== SET EXERCISE 1 ==
Copy out everything in the entries from the line containing "Screen dimensions: 1568x740" down to the line containing "Action: pos(73,148)", word for word.

MZ: Kind of. I mean I think he’s a great DJ, he makes crowds go nuts and yeah, if it wasn’t for him I wouldn’t be anywhere near where I am now. But I don’t really aspire to be like anyone, I just try to make good music and see where it takes me.
totem: Two of your tracks are named after classical musicians: “Yoyo Ma” and “Mozart”. What is the significance of that? Does classical music have any sort of influence on your work?
MZ: Yeah! I was raised on classical music and there’s no escaping the fact that it has an influence on my music.
totem: Do you still listen to classical music?
MZ: Not as much as I should…
totem: fair enough. How do you come up with your song titles? Do you name a song before you produce it or after?
MZ: After. There’s no point in deciding what a track’s going to be called until it’s finished because you never know how the track is going to turn out. I feel like a track name should match the sound.

== Entries on where targets appear ==
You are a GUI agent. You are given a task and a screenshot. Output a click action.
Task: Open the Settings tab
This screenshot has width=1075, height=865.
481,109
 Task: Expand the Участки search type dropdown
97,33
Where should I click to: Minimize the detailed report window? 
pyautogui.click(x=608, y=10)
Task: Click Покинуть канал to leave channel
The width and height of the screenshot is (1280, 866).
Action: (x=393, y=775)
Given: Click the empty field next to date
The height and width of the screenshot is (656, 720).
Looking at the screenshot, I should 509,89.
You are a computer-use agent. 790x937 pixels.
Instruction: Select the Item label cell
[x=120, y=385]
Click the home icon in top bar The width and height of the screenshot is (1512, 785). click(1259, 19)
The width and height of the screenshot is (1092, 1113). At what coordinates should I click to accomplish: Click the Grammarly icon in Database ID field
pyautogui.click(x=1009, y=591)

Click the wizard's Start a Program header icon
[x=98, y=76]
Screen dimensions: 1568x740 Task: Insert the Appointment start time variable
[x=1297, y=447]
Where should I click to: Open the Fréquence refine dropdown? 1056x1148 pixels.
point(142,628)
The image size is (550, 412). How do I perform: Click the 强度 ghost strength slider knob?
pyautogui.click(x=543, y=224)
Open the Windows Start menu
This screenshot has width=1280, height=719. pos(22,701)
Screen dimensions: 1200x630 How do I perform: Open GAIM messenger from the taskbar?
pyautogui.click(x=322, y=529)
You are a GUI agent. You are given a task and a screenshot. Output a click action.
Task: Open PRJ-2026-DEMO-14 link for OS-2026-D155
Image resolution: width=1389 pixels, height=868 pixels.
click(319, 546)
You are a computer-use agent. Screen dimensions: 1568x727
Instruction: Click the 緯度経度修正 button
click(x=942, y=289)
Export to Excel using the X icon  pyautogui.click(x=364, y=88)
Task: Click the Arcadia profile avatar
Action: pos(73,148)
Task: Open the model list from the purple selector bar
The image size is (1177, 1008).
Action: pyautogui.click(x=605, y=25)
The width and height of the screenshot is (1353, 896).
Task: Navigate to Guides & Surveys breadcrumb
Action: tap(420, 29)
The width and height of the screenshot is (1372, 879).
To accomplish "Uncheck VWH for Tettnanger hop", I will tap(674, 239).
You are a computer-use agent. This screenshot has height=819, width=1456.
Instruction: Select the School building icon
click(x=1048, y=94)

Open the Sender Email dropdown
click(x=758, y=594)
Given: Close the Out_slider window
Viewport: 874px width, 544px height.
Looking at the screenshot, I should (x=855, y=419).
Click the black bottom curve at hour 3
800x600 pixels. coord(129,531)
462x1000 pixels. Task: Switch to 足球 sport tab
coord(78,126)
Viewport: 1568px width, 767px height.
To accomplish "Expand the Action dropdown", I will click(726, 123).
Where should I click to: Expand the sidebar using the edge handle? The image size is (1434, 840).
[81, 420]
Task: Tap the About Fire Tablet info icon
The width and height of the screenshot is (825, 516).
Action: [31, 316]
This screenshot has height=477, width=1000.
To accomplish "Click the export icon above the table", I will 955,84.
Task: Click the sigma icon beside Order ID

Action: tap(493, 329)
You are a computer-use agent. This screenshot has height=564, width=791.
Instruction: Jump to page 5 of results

== SET EXERCISE 2 ==
In the interview excerpt, does MZ name a track before or after producing it?

== EXPECTED OUTPUT 1 ==
Screen dimensions: 1568x740 Task: Insert the Appointment start time variable
[x=1297, y=447]
Where should I click to: Open the Fréquence refine dropdown? 1056x1148 pixels.
point(142,628)
The image size is (550, 412). How do I perform: Click the 强度 ghost strength slider knob?
pyautogui.click(x=543, y=224)
Open the Windows Start menu
This screenshot has width=1280, height=719. pos(22,701)
Screen dimensions: 1200x630 How do I perform: Open GAIM messenger from the taskbar?
pyautogui.click(x=322, y=529)
You are a GUI agent. You are given a task and a screenshot. Output a click action.
Task: Open PRJ-2026-DEMO-14 link for OS-2026-D155
Image resolution: width=1389 pixels, height=868 pixels.
click(319, 546)
You are a computer-use agent. Screen dimensions: 1568x727
Instruction: Click the 緯度経度修正 button
click(x=942, y=289)
Export to Excel using the X icon  pyautogui.click(x=364, y=88)
Task: Click the Arcadia profile avatar
Action: pos(73,148)

== EXPECTED OUTPUT 2 ==
After, once the track is finished.